Extracted entries:
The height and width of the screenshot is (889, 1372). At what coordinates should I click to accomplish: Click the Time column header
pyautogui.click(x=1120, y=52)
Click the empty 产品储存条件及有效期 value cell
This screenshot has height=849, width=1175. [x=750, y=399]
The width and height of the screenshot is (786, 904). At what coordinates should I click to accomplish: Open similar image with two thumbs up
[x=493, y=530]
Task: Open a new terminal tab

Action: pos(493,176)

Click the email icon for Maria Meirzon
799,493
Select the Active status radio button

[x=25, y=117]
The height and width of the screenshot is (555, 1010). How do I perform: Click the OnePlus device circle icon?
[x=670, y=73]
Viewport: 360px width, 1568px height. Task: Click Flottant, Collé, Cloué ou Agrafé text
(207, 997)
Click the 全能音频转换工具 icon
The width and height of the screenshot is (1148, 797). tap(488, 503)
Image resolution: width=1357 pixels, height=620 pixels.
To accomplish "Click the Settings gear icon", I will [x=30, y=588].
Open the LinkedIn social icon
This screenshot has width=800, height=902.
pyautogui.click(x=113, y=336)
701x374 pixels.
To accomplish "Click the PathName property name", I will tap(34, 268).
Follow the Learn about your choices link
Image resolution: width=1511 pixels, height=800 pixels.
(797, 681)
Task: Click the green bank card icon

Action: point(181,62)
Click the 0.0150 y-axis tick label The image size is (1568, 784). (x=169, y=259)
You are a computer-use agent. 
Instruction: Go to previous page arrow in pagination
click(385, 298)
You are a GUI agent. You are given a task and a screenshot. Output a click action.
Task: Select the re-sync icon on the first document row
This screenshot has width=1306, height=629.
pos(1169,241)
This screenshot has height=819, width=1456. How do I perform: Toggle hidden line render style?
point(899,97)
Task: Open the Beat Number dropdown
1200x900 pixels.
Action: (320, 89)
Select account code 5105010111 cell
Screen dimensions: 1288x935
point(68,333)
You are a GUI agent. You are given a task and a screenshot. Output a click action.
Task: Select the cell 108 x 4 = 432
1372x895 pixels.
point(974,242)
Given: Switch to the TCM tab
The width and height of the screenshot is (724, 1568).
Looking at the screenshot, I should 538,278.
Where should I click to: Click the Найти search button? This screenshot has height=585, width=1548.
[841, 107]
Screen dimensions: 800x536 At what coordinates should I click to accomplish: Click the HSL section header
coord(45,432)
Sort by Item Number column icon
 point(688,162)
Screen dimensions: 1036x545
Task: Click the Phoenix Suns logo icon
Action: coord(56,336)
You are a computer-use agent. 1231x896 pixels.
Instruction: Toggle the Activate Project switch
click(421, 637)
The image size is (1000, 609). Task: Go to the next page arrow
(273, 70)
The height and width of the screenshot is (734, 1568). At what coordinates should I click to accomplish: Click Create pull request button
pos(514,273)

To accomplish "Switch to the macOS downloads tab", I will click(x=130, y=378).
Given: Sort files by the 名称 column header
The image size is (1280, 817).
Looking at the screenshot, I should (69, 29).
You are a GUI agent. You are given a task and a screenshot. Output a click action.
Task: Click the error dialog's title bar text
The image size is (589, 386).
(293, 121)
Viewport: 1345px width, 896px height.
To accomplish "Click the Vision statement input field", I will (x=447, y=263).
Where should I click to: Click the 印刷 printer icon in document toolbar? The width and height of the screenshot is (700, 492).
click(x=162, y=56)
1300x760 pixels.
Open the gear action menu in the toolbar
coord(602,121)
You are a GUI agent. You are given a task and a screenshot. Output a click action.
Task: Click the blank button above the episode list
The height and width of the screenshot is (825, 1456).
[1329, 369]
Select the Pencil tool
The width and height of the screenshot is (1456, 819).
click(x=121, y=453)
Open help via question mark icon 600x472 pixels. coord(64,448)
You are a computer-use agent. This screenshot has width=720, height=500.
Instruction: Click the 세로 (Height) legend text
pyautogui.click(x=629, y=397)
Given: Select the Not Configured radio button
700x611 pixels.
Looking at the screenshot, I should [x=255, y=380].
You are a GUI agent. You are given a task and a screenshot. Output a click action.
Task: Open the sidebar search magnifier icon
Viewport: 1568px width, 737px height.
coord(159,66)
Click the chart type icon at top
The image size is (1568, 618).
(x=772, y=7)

Work to complete:
Copy every row above exactly as it appears, without changing anything.

Response:
The height and width of the screenshot is (889, 1372). At what coordinates should I click to accomplish: Click the Time column header
pyautogui.click(x=1120, y=52)
Click the empty 产品储存条件及有效期 value cell
This screenshot has height=849, width=1175. [x=750, y=399]
The width and height of the screenshot is (786, 904). At what coordinates should I click to accomplish: Open similar image with two thumbs up
[x=493, y=530]
Task: Open a new terminal tab

Action: pos(493,176)

Click the email icon for Maria Meirzon
799,493
Select the Active status radio button

[x=25, y=117]
The height and width of the screenshot is (555, 1010). How do I perform: Click the OnePlus device circle icon?
[x=670, y=73]
Viewport: 360px width, 1568px height. Task: Click Flottant, Collé, Cloué ou Agrafé text
(207, 997)
Click the 全能音频转换工具 icon
The width and height of the screenshot is (1148, 797). tap(488, 503)
Image resolution: width=1357 pixels, height=620 pixels.
To accomplish "Click the Settings gear icon", I will [x=30, y=588].
Open the LinkedIn social icon
This screenshot has width=800, height=902.
pyautogui.click(x=113, y=336)
701x374 pixels.
To accomplish "Click the PathName property name", I will tap(34, 268).
Follow the Learn about your choices link
Image resolution: width=1511 pixels, height=800 pixels.
(797, 681)
Task: Click the green bank card icon

Action: point(181,62)
Click the 0.0150 y-axis tick label The image size is (1568, 784). (x=169, y=259)
You are a computer-use agent. 
Instruction: Go to previous page arrow in pagination
click(385, 298)
You are a GUI agent. You are given a task and a screenshot. Output a click action.
Task: Select the re-sync icon on the first document row
This screenshot has width=1306, height=629.
pos(1169,241)
This screenshot has height=819, width=1456. How do I perform: Toggle hidden line render style?
point(899,97)
Task: Open the Beat Number dropdown
1200x900 pixels.
Action: (320, 89)
Select account code 5105010111 cell
Screen dimensions: 1288x935
point(68,333)
You are a GUI agent. You are given a task and a screenshot. Output a click action.
Task: Select the cell 108 x 4 = 432
1372x895 pixels.
point(974,242)
Given: Switch to the TCM tab
The width and height of the screenshot is (724, 1568).
Looking at the screenshot, I should 538,278.
Where should I click to: Click the Найти search button? This screenshot has height=585, width=1548.
[841, 107]
Screen dimensions: 800x536 At what coordinates should I click to accomplish: Click the HSL section header
coord(45,432)
Sort by Item Number column icon
 point(688,162)
Screen dimensions: 1036x545
Task: Click the Phoenix Suns logo icon
Action: coord(56,336)
You are a computer-use agent. 1231x896 pixels.
Instruction: Toggle the Activate Project switch
click(421, 637)
The image size is (1000, 609). Task: Go to the next page arrow
(273, 70)
The height and width of the screenshot is (734, 1568). At what coordinates should I click to accomplish: Click Create pull request button
pos(514,273)

To accomplish "Switch to the macOS downloads tab", I will click(x=130, y=378).
Given: Sort files by the 名称 column header
The image size is (1280, 817).
Looking at the screenshot, I should (69, 29).
You are a GUI agent. You are given a task and a screenshot. Output a click action.
Task: Click the error dialog's title bar text
The image size is (589, 386).
(293, 121)
Viewport: 1345px width, 896px height.
To accomplish "Click the Vision statement input field", I will (x=447, y=263).
Where should I click to: Click the 印刷 printer icon in document toolbar? The width and height of the screenshot is (700, 492).
click(x=162, y=56)
1300x760 pixels.
Open the gear action menu in the toolbar
coord(602,121)
You are a GUI agent. You are given a task and a screenshot. Output a click action.
Task: Click the blank button above the episode list
The height and width of the screenshot is (825, 1456).
[1329, 369]
Select the Pencil tool
The width and height of the screenshot is (1456, 819).
click(x=121, y=453)
Open help via question mark icon 600x472 pixels. coord(64,448)
You are a computer-use agent. This screenshot has width=720, height=500.
Instruction: Click the 세로 (Height) legend text
pyautogui.click(x=629, y=397)
Given: Select the Not Configured radio button
700x611 pixels.
Looking at the screenshot, I should [x=255, y=380].
You are a GUI agent. You are given a task and a screenshot. Output a click action.
Task: Open the sidebar search magnifier icon
Viewport: 1568px width, 737px height.
coord(159,66)
Click the chart type icon at top
The image size is (1568, 618).
(x=772, y=7)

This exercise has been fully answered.